Chris Pratt Guardians of the Galaxy

The film does feel overstuffed in moments with countless characters and villains like Lee Pace as the sinister Roman the Accuser, a very blue Michael Rooker, the frighteningly robotic Karen Gillan, Josh Brolin as Thanos, and Benicio del Toro's bizzarre extended cameo as The Collector (think Liberace in space). Fortunately, not much time is wasted on needless character motivations, as instead, we see them act and reveal themselves through action and consequence with the fate of the universe at hand and set to a killer 1960-70s soundtrack of classic radio hits.

The bread and butter of the film really is the detail of the world building with vast interstellar landscapes, space ships, alien cities, planets, and fully formed worlds where our heroes land and blow sh*t up to much delight. Scenes and sequences pop off the screen as anything goes. We buy into the Star Trek alien vibes superbly. Guardians is fraught with storytelling flaws and clichés where a cosmic reality conforms to our grounded limitations with the usual plot beats yet its sense of fun and momentum glide us through underdeveloped characters, predictably over the top evil villains, and a convoluted conflict.
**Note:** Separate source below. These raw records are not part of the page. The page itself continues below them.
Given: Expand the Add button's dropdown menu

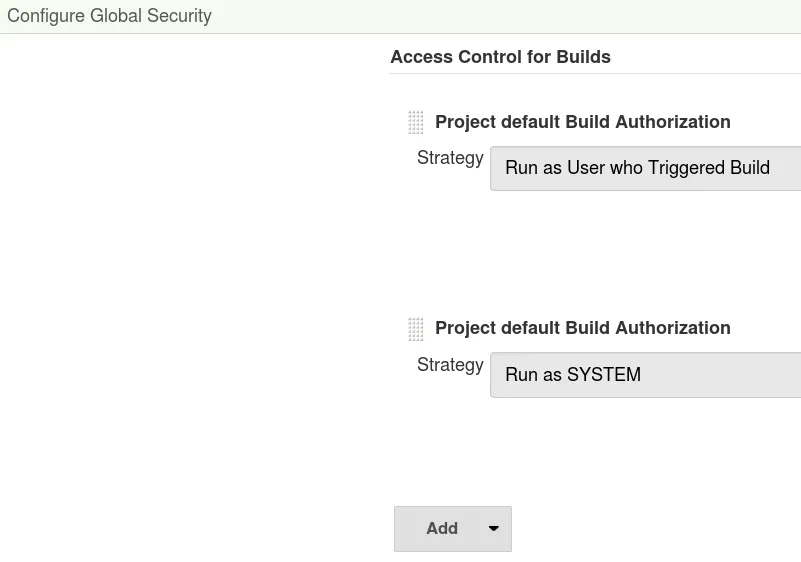Looking at the screenshot, I should [x=493, y=529].
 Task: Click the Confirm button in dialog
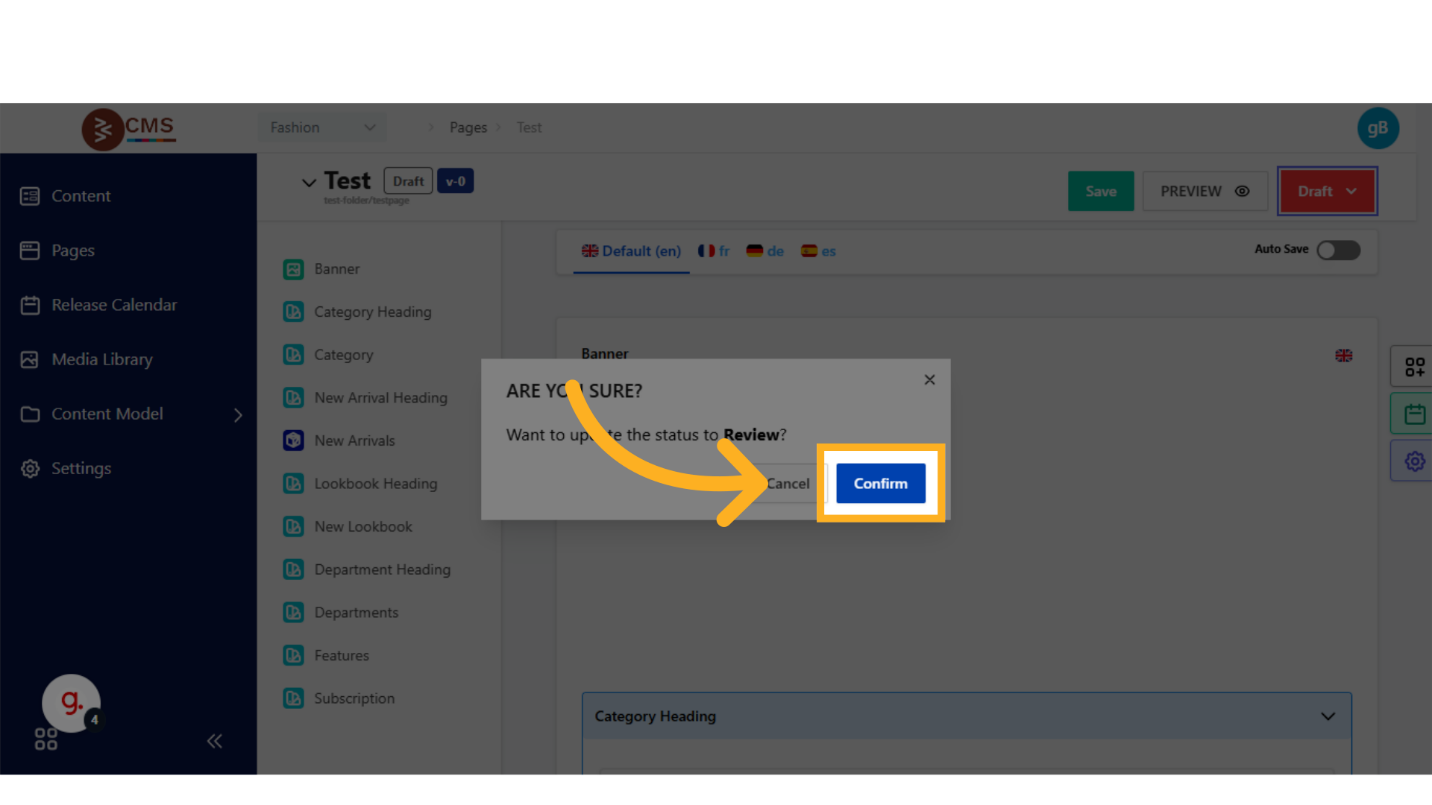click(x=880, y=483)
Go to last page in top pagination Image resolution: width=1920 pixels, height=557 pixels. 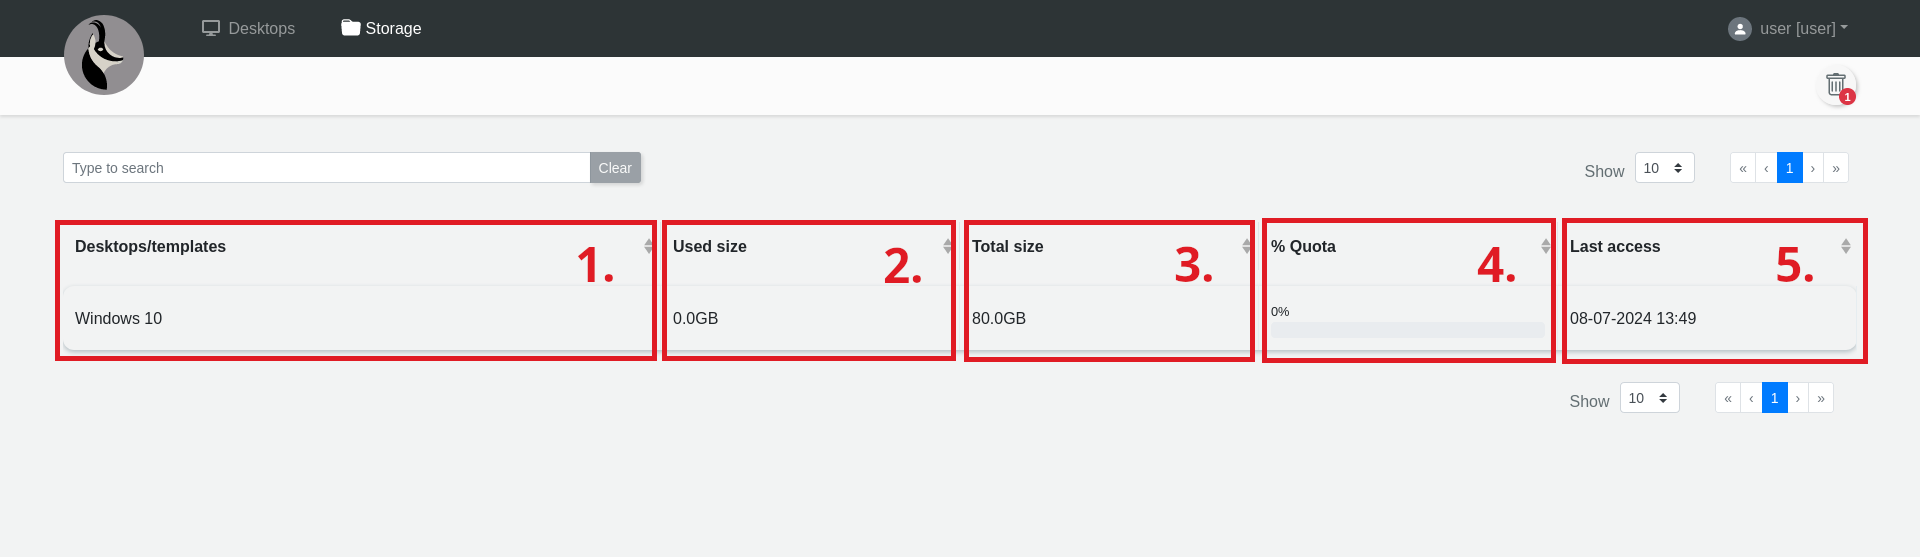point(1836,168)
Guardians of the Galaxy is a fun, self-aware sendup of the sci-fi genre. Casting Pratt, full of swagger, as our Han Solo figure and hero plays off his boyish charm, humour, and physically well. His earnestness along with two green sidekicks, a tree, and raccoon strangely ground the crazy, messy space action around them as they make sure never to take things too seriously. Gunn uses his resources to assemble a purely imaginative cinematic experience free of the usual Marvel baggage while aping elements of its shared universe. It's a delightfully weird time at the movies.